**Exercise aim:** Reproduce all of the following data word for word, keeping each line unchanged.

[Entries showing where items appear]

• • • • • • •

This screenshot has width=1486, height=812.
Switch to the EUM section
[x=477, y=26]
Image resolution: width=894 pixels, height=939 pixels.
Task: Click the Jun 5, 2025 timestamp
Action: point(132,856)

• • • • • • •

**Task response:**
This screenshot has width=1486, height=812.
Switch to the EUM section
[x=477, y=26]
Image resolution: width=894 pixels, height=939 pixels.
Task: Click the Jun 5, 2025 timestamp
Action: point(132,856)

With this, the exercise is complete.